READING TEXT:
───

Let us assume for a moment that you were attending a lecture not on psychiatry but on history, and that the lecturer was telling you of the life and military deeds of Alexander the Great. What grounds would you have for believing in the truth of what he reported? At a first glance the position would seem to be even more unfavourable than in the case of psycho-analysis, for the Professor of History no more took part in Alexander's campaigns than you did. The psycho-analyst does at least report things in which he himself played a part.
But in due course we come to the things that confirm what the historian has told you. He could refer you to the reports given by ancient writers, who were either themselves contemporary with the events under question or, at any rate, were comparatively close to them-he could refer you, that is to say, to the works of Diodorus, Plutarch, Arrian, and so on. He could put reproductions before you of coins and statues of the king which have survived and he could hand round to you a photograph of the Pompeian mosaic of the battle of Issus.
Strictly speaking, however, all these documents only prove that earlier generations already believed in Alexander's existence and in the reality of his deeds, and your criticism might start afresh at that point. You would then discover that not all that has been reported about Alexander deserves credence or can be confirmed in its details; but nevertheless I cannot think that you would leave the lecture-room in doubts of the reality of Alexander the Great.

───

PROVIDED RECORDS:
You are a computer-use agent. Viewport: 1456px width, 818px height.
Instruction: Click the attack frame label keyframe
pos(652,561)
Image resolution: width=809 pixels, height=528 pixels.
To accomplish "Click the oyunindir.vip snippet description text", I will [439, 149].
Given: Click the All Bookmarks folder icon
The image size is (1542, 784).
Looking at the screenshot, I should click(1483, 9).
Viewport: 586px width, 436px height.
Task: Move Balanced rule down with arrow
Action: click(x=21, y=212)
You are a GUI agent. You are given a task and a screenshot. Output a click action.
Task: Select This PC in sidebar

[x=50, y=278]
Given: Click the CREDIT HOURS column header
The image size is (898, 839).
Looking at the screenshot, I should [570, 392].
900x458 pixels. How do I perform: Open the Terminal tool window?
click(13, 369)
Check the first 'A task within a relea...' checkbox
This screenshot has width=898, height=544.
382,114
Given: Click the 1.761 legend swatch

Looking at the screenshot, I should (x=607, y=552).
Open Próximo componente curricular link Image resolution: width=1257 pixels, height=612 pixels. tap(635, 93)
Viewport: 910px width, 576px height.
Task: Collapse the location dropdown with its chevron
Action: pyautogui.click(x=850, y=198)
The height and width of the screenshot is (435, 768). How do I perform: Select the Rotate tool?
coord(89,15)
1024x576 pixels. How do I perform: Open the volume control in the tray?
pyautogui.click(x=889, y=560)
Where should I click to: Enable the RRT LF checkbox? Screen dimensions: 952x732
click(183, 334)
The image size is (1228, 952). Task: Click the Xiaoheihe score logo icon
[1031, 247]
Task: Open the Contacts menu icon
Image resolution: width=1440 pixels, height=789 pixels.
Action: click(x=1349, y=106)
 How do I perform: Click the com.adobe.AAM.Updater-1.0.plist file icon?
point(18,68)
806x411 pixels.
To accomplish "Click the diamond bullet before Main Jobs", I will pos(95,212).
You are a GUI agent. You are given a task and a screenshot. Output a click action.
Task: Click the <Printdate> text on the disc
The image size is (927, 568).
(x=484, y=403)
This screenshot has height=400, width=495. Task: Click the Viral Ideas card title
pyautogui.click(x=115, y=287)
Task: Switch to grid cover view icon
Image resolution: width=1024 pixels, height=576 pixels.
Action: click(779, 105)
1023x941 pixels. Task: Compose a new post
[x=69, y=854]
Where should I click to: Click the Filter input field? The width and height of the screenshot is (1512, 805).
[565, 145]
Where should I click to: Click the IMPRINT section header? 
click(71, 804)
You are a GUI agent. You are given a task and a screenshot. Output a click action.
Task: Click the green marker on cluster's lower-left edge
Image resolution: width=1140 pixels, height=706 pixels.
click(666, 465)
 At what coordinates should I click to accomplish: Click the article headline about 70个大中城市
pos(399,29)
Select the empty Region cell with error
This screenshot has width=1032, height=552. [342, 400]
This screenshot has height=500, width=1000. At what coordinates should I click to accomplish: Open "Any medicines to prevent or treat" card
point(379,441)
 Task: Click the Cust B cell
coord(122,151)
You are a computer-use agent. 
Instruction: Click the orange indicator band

───

PROBLEM SET:
a – In the passage about Alexander the Great, what battle does the Pompeian mosaic show?
b – Print the stretch of the passage about Alexander the Great from "But in due course" through "battle of Issus.".

TASK SOLUTIONS:
a – The battle of Issus.

b –
But in due course we come to the things that confirm what the historian has told you. He could refer you to the reports given by ancient writers, who were either themselves contemporary with the events under question or, at any rate, were comparatively close to them-he could refer you, that is to say, to the works of Diodorus, Plutarch, Arrian, and so on. He could put reproductions before you of coins and statues of the king which have survived and he could hand round to you a photograph of the Pompeian mosaic of the battle of Issus.